At primary school, everything was still good. I had a friend from nursery move there with me so it wasn’t so bad. Still, there was this thing between girls and boys that you don’t hang out with each other and there’s this divide. Same thing at my school except there was this middle group for the people who were different. I was too quiet and tomboy for the girl group so this was where I was. It was great, I had a group of friends so I still had people to play with. The thing is the classes in Primary school never change so you’re always stuck with the same people from an age earliest of four years old so we were all used to each other and over time the groups began to blend a little bit.

Then we moved to the dreaded high school. Here everything just plummeted. So many primary schools are mixed up in so many different classes that those close groups get ripped apart. People want to mingle with other kids from other schools and then there are the ones who already knew people from other places. It’s chaos. Then there was me. You couldn’t just go up to somebody and suddenly you’re friends. It was a complete start over. How could you even approach someone like that? Unlike other people, I was stuck in the same house group with only one other girl and it was a strained relationship. Still, we stuck together a little bit but she started moving off. I was like a scared little mouse scuttling behind her. She didn’t like that very much. In fact, I heard from a good friend who unfortunately got placed into a completely different class that she would moan about me on the way home. I didn’t care. I felt like I was drowning.

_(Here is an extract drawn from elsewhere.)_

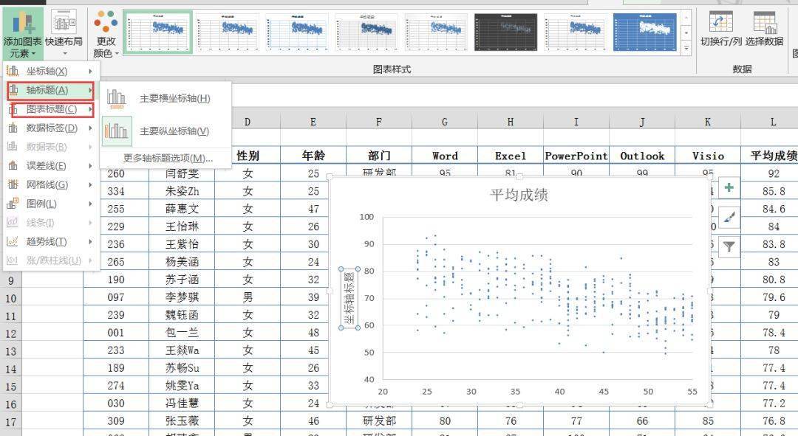Select the dark black chart style thumbnail
Viewport: 798px width, 436px height.
[506, 32]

As embarrassing as it is to remember around about the second year I would stay in a toilet cubicle at lunch until the library would open. Fridays were the worst since the library didn't open that day but at least they were serving fish and chips on that day. I hated the large groups of people who would clump together in the street (a place where we went on our breaks and to wait for the bell to ring, hold assemblies and stuff like that) and there was so much noise and laughter. I felt like they were talking and laughing at me. They knew that I was alone, standing by myself and they were looking at me thinking of how much of a freak I was. In reality they probably never noticed me but at the time I felt so cold and small. No confidence in myself at all.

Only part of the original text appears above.